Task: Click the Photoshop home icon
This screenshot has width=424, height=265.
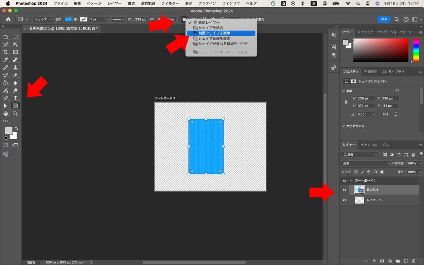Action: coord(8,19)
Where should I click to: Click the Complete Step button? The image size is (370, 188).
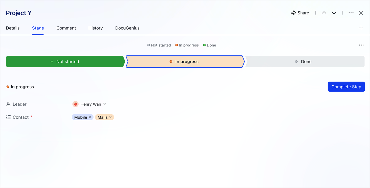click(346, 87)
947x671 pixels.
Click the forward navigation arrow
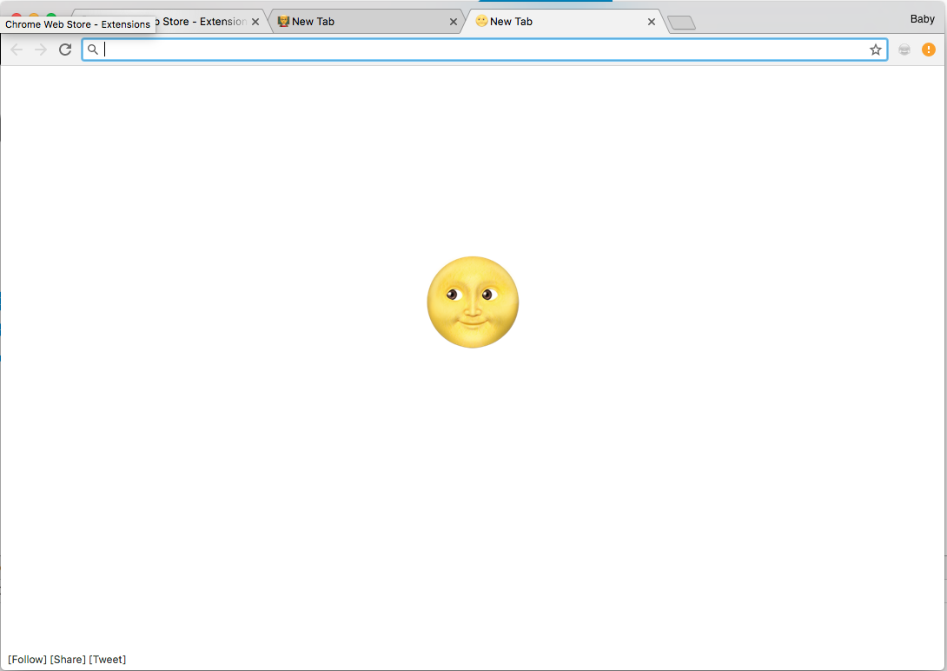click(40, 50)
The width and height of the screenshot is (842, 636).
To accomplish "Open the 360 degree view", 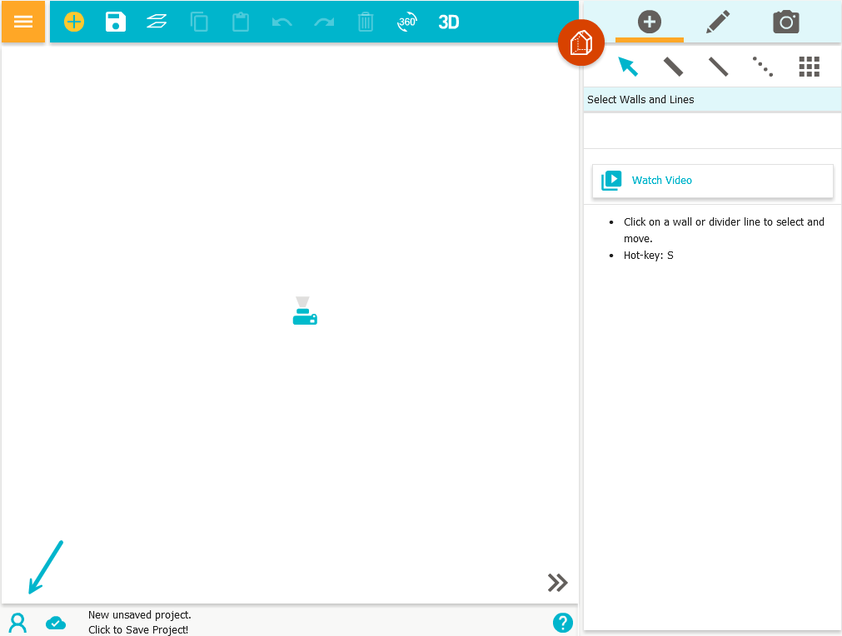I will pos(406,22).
####
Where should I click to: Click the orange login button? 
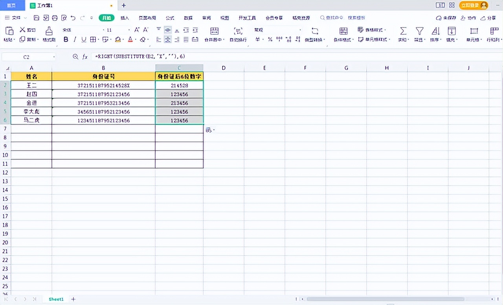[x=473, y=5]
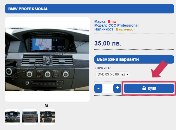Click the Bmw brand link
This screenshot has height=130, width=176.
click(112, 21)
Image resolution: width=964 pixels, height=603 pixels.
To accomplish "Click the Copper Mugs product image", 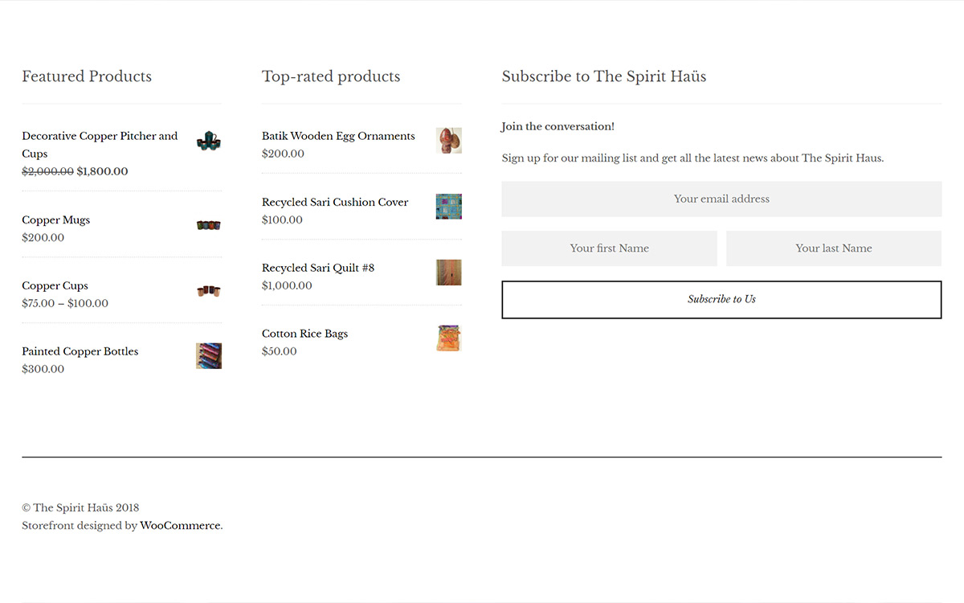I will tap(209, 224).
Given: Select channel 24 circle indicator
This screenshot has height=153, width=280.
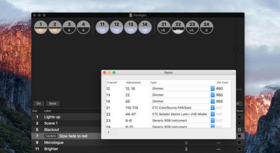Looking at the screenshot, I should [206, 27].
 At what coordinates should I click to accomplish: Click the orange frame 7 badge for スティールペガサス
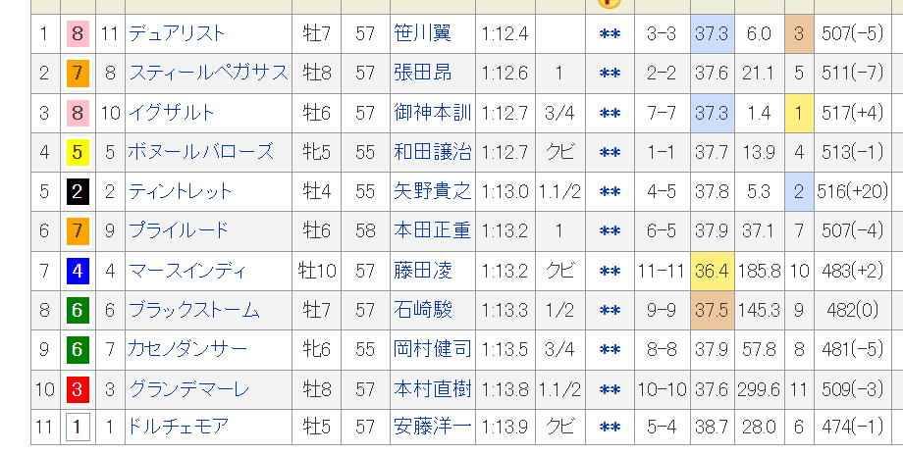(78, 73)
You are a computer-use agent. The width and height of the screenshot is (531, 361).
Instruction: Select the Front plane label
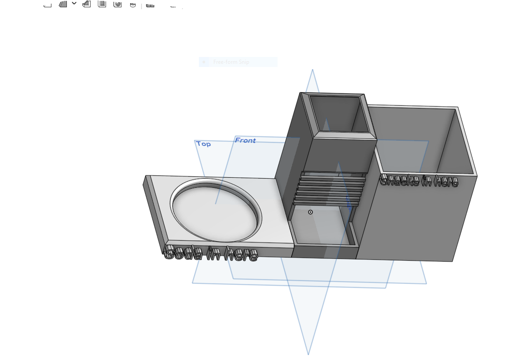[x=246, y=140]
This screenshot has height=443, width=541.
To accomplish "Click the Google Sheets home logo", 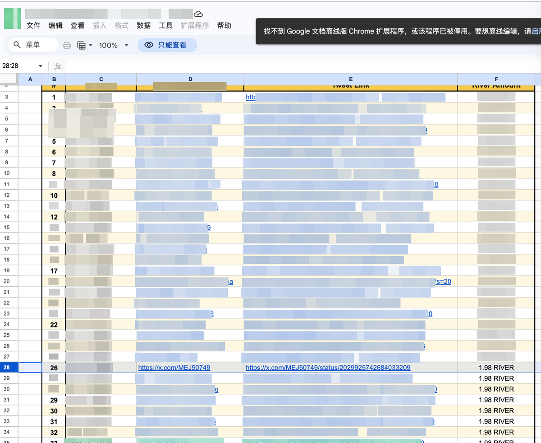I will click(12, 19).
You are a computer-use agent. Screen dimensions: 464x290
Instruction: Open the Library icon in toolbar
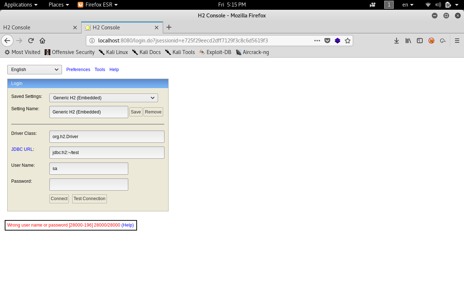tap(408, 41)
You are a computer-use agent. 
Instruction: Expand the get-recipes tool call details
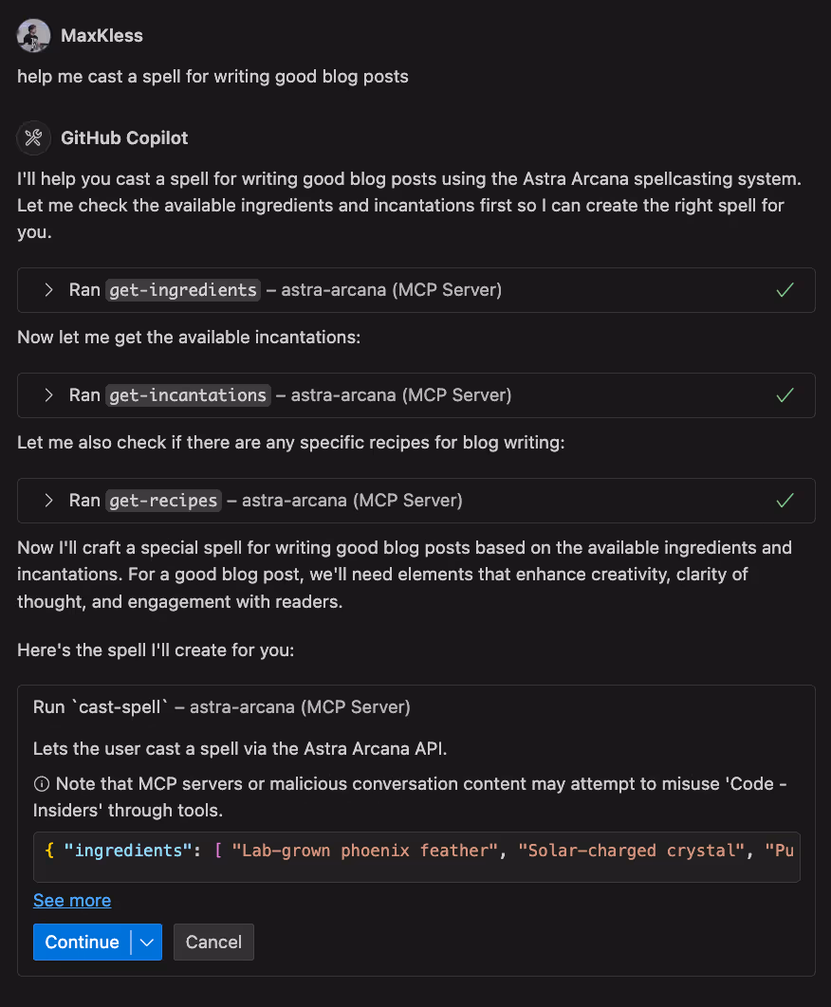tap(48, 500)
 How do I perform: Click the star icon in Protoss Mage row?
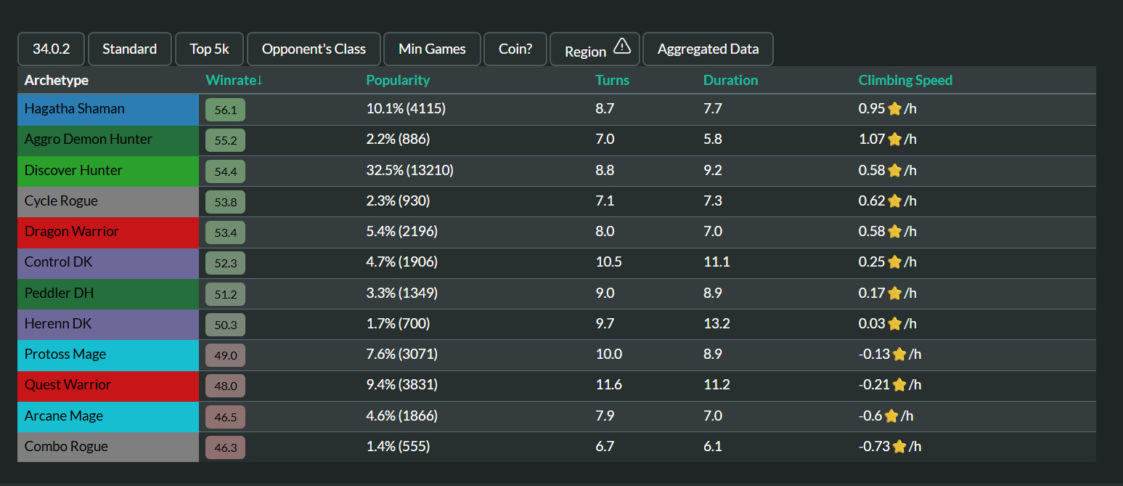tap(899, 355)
####
Work to complete → Lines of the material in which the word "pixels" occurs are to be copied out.

Answer section →
947x671 pixels.
Image resolution: width=964 pixels, height=603 pixels.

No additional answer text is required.